-- RECORDS SUPPLIED --

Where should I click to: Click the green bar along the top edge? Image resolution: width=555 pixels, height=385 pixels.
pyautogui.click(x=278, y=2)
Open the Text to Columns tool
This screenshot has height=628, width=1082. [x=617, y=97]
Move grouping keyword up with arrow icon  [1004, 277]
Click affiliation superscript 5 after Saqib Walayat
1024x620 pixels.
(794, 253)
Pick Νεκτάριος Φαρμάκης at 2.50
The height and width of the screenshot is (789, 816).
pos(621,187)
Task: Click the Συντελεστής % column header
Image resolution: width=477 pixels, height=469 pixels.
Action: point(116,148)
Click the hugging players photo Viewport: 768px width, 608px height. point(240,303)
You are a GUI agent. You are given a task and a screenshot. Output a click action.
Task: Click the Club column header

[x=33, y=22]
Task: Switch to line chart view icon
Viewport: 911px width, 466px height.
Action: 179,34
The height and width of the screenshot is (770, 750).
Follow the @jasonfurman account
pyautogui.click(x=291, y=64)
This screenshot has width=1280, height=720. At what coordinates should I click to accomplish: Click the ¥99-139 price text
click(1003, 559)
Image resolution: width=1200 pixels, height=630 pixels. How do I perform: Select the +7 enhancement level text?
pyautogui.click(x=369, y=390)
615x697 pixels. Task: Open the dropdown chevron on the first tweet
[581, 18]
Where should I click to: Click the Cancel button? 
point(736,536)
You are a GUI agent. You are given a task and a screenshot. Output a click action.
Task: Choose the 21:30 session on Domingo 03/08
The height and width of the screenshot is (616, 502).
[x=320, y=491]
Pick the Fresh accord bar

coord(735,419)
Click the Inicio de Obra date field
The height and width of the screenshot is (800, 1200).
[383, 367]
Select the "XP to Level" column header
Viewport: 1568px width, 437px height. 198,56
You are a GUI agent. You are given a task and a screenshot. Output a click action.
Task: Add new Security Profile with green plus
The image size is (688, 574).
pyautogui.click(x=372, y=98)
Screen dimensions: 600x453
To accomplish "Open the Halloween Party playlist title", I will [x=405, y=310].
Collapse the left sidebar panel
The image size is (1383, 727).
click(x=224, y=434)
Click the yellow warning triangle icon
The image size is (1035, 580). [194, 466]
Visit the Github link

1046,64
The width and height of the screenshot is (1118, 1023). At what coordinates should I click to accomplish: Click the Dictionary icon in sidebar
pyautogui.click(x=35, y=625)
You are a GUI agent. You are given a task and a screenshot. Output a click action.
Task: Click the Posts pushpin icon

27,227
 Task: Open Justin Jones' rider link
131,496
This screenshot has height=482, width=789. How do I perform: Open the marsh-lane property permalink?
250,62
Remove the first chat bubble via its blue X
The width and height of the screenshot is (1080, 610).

-- PROBLEM TO WORK ON --
Restate the listing above word for word.

-- SOLUTION TO THIS PROBLEM --
Where should I click to: Click the green bar along the top edge? Image resolution: width=555 pixels, height=385 pixels.
pyautogui.click(x=278, y=2)
Open the Text to Columns tool
This screenshot has height=628, width=1082. [x=617, y=97]
Move grouping keyword up with arrow icon  [1004, 277]
Click affiliation superscript 5 after Saqib Walayat
1024x620 pixels.
(794, 253)
Pick Νεκτάριος Φαρμάκης at 2.50
The height and width of the screenshot is (789, 816).
pos(621,187)
Task: Click the Συντελεστής % column header
Image resolution: width=477 pixels, height=469 pixels.
Action: point(116,148)
Click the hugging players photo Viewport: 768px width, 608px height. point(240,303)
You are a GUI agent. You are given a task and a screenshot. Output a click action.
Task: Click the Club column header

[x=33, y=22]
Task: Switch to line chart view icon
Viewport: 911px width, 466px height.
Action: 179,34
The height and width of the screenshot is (770, 750).
Follow the @jasonfurman account
pyautogui.click(x=291, y=64)
This screenshot has width=1280, height=720. At what coordinates should I click to accomplish: Click the ¥99-139 price text
click(1003, 559)
Image resolution: width=1200 pixels, height=630 pixels. How do I perform: Select the +7 enhancement level text?
pyautogui.click(x=369, y=390)
615x697 pixels. Task: Open the dropdown chevron on the first tweet
[581, 18]
Where should I click to: Click the Cancel button? 
point(736,536)
You are a GUI agent. You are given a task and a screenshot. Output a click action.
Task: Choose the 21:30 session on Domingo 03/08
The height and width of the screenshot is (616, 502).
[x=320, y=491]
Pick the Fresh accord bar

coord(735,419)
Click the Inicio de Obra date field
The height and width of the screenshot is (800, 1200).
[383, 367]
Select the "XP to Level" column header
Viewport: 1568px width, 437px height. 198,56
You are a GUI agent. You are given a task and a screenshot. Output a click action.
Task: Add new Security Profile with green plus
The image size is (688, 574).
pyautogui.click(x=372, y=98)
Screen dimensions: 600x453
To accomplish "Open the Halloween Party playlist title", I will [x=405, y=310].
Collapse the left sidebar panel
The image size is (1383, 727).
click(x=224, y=434)
Click the yellow warning triangle icon
The image size is (1035, 580). [194, 466]
Visit the Github link

1046,64
The width and height of the screenshot is (1118, 1023). At what coordinates should I click to accomplish: Click the Dictionary icon in sidebar
pyautogui.click(x=35, y=625)
You are a GUI agent. You are given a task and a screenshot. Output a click action.
Task: Click the Posts pushpin icon

27,227
 Task: Open Justin Jones' rider link
131,496
This screenshot has height=482, width=789. How do I perform: Open the marsh-lane property permalink?
250,62
Remove the first chat bubble via its blue X
The width and height of the screenshot is (1080, 610).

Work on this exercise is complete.